[start SOURCE MATERIAL]

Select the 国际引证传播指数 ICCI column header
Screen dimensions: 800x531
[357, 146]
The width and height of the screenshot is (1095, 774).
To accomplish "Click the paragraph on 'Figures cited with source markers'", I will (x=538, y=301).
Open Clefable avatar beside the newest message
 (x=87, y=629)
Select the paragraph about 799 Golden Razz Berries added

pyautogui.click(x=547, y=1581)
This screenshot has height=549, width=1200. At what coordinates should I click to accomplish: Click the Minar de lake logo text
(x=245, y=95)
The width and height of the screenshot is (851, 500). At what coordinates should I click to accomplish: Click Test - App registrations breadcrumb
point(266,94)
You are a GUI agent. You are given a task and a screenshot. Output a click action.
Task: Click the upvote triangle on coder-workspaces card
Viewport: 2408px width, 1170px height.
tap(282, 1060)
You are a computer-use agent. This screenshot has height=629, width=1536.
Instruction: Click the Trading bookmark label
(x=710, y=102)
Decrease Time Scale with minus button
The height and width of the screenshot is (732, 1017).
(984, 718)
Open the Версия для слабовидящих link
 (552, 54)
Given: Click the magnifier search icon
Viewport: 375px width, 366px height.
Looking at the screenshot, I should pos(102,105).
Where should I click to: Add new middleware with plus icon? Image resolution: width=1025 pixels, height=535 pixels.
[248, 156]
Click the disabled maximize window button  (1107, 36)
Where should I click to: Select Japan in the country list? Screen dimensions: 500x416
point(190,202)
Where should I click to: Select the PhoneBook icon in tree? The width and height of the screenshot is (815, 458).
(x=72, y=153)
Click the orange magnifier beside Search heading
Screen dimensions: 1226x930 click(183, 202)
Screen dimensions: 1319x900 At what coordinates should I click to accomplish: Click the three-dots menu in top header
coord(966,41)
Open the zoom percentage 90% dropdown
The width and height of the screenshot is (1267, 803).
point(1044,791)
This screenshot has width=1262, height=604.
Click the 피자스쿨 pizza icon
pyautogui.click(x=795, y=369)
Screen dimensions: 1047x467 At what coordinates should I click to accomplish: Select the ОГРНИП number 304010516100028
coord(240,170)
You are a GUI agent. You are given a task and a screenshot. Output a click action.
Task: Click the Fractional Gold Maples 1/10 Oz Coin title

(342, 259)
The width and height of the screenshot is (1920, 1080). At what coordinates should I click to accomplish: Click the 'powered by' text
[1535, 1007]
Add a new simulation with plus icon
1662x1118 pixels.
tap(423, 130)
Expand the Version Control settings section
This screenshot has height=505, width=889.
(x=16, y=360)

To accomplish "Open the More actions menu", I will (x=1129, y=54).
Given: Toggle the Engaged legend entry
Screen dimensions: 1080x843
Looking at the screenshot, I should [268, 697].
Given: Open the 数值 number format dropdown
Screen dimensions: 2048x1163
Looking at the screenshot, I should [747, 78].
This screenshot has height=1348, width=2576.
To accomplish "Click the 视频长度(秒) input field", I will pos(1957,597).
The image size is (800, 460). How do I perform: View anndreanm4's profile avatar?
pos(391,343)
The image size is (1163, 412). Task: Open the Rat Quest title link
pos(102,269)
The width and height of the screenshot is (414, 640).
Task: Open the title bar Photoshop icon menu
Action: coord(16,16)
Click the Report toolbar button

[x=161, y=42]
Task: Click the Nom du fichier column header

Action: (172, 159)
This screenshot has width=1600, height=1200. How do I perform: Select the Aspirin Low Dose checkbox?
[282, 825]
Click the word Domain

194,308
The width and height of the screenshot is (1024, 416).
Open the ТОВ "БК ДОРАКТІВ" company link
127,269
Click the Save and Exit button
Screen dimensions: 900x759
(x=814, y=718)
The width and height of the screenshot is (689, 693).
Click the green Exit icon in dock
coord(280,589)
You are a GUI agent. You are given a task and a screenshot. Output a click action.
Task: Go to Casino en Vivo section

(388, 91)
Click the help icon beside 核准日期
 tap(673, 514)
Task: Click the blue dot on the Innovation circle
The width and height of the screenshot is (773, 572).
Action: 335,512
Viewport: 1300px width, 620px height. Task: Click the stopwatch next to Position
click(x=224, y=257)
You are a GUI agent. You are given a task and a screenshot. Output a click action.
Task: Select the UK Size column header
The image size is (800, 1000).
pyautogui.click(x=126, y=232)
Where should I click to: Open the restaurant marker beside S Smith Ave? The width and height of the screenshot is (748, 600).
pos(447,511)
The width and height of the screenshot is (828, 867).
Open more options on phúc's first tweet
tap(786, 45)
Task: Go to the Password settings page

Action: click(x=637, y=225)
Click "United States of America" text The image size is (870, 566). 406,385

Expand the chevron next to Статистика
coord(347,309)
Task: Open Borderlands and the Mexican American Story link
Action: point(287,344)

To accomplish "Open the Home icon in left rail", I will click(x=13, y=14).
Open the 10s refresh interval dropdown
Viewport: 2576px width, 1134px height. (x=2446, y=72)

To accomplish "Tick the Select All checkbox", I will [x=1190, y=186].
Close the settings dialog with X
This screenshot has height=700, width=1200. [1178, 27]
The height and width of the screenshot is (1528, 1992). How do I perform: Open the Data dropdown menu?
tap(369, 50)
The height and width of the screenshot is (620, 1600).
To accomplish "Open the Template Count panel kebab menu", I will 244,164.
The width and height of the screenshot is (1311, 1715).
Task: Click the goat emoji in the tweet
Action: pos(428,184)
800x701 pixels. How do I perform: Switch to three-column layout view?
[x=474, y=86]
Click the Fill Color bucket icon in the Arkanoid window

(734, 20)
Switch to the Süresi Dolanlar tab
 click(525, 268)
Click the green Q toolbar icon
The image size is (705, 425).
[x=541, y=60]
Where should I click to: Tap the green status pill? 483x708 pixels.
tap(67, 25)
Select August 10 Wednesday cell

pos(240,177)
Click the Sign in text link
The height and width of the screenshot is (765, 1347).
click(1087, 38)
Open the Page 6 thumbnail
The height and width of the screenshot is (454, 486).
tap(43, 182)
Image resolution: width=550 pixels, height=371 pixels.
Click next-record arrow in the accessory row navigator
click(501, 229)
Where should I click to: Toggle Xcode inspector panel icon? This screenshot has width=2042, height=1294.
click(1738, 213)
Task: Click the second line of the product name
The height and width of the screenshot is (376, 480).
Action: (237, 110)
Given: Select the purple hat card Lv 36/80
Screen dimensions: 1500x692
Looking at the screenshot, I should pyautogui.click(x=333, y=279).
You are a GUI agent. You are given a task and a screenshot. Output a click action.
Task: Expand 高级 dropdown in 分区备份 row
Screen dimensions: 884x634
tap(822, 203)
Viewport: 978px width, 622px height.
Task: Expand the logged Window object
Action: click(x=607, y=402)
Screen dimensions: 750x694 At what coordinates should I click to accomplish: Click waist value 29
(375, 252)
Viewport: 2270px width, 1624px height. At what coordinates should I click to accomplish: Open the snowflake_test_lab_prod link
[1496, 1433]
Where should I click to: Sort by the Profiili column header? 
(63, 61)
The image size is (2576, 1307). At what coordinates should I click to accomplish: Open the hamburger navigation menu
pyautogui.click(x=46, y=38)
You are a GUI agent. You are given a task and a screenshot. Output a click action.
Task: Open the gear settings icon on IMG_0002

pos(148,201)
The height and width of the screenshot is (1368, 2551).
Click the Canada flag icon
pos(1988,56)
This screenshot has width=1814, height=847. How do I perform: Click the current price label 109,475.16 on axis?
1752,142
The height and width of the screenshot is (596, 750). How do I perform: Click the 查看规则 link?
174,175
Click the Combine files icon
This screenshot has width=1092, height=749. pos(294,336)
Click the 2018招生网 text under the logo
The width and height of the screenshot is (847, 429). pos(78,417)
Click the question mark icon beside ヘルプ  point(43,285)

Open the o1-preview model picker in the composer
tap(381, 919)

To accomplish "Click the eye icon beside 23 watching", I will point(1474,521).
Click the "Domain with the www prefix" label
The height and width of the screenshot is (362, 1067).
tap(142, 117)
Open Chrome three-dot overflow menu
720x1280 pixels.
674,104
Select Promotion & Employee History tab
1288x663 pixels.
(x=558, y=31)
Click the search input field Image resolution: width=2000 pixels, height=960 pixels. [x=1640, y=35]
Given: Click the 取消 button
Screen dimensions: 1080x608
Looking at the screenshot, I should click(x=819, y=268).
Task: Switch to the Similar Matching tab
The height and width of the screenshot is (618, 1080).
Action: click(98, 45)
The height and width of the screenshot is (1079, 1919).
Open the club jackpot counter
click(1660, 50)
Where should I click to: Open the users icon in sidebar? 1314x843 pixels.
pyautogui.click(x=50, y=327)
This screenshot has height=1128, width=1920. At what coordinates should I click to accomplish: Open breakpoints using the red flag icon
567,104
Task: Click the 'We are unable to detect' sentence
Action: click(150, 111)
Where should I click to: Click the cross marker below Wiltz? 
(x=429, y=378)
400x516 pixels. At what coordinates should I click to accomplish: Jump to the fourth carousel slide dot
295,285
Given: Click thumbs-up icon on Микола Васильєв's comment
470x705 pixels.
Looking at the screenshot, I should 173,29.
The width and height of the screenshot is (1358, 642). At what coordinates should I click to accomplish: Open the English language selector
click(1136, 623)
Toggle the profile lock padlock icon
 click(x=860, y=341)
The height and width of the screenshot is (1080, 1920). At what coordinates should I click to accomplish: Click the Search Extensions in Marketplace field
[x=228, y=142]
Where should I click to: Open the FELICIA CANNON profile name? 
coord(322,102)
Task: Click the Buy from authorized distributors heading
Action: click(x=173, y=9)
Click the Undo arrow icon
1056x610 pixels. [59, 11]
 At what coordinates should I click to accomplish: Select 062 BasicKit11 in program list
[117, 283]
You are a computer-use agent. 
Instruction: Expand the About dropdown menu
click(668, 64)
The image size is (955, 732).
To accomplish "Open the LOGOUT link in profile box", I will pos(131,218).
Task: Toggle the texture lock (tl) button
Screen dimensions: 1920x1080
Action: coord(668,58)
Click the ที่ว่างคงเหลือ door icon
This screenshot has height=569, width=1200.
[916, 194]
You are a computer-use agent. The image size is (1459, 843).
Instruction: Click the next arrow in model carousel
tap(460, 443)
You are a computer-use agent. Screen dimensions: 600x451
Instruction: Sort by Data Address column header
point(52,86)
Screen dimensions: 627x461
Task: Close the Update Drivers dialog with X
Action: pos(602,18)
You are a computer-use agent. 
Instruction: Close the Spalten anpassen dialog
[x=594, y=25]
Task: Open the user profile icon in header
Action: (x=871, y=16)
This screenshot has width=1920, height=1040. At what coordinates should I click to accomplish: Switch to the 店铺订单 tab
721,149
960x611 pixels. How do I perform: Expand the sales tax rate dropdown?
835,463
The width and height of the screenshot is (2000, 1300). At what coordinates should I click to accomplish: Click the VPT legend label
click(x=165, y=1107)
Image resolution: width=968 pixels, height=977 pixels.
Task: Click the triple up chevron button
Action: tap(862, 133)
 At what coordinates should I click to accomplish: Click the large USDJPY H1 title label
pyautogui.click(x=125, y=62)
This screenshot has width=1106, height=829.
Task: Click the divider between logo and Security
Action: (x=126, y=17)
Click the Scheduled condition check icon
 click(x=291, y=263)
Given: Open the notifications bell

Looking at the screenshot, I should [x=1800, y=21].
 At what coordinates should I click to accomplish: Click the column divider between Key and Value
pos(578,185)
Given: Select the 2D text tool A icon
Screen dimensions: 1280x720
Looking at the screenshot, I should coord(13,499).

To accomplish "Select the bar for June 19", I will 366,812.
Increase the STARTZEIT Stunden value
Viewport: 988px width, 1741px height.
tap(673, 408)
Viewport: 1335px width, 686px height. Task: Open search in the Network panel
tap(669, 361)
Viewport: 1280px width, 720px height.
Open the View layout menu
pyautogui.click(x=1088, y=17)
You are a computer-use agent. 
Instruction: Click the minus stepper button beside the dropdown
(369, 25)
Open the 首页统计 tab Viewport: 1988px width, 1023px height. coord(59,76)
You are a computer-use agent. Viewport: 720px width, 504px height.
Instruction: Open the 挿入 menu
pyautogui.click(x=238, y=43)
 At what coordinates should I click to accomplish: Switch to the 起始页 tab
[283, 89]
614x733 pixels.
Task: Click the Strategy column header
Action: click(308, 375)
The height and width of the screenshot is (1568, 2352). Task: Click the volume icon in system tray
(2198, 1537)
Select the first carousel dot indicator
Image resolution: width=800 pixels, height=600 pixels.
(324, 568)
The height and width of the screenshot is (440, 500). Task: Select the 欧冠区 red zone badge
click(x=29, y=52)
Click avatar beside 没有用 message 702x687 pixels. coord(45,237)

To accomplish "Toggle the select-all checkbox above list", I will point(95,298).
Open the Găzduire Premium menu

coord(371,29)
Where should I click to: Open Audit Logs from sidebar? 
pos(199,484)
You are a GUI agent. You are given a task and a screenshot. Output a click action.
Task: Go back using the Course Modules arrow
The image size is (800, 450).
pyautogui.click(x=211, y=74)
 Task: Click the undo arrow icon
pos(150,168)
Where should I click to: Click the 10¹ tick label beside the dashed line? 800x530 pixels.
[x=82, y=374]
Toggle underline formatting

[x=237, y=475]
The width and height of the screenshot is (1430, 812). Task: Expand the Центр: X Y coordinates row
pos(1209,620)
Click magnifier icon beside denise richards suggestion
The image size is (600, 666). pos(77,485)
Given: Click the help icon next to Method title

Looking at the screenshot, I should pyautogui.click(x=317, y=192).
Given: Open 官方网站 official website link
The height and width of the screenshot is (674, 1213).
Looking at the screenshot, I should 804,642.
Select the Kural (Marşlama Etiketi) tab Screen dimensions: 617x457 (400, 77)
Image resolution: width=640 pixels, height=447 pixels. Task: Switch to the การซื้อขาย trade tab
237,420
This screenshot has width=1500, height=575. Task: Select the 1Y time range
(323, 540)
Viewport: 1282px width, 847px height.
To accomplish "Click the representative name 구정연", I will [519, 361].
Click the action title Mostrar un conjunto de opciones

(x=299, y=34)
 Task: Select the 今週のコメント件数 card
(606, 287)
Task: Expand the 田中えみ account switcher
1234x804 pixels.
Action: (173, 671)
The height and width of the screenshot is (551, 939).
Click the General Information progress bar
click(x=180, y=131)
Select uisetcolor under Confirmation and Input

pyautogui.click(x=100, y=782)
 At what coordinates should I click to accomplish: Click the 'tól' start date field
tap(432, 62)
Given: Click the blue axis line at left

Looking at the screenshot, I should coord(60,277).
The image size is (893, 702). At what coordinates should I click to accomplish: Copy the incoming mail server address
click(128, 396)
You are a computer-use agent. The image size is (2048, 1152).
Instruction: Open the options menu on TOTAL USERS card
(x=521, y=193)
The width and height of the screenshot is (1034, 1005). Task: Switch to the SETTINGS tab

[end SOURCE MATERIAL]

_WHAT YOU ARE ASKED TO DO_
Rewrite the part of the rows that opens with the line containing "I will point(95,298)." and closes with the line containing "The image size is (600, 666). pos(77,485)", replacing "arrow" with "chevron" and leaving everything else unchanged. Return only those lines.

_OUTPUT_
To accomplish "Toggle the select-all checkbox above list", I will point(95,298).
Open the Găzduire Premium menu

coord(371,29)
Where should I click to: Open Audit Logs from sidebar? 
pos(199,484)
You are a GUI agent. You are given a task and a screenshot. Output a click action.
Task: Go back using the Course Modules chevron
The image size is (800, 450).
pyautogui.click(x=211, y=74)
 Task: Click the undo chevron icon
pos(150,168)
Where should I click to: Click the 10¹ tick label beside the dashed line? 800x530 pixels.
[x=82, y=374]
Toggle underline formatting

[x=237, y=475]
The width and height of the screenshot is (1430, 812). Task: Expand the Центр: X Y coordinates row
pos(1209,620)
Click magnifier icon beside denise richards suggestion
The image size is (600, 666). pos(77,485)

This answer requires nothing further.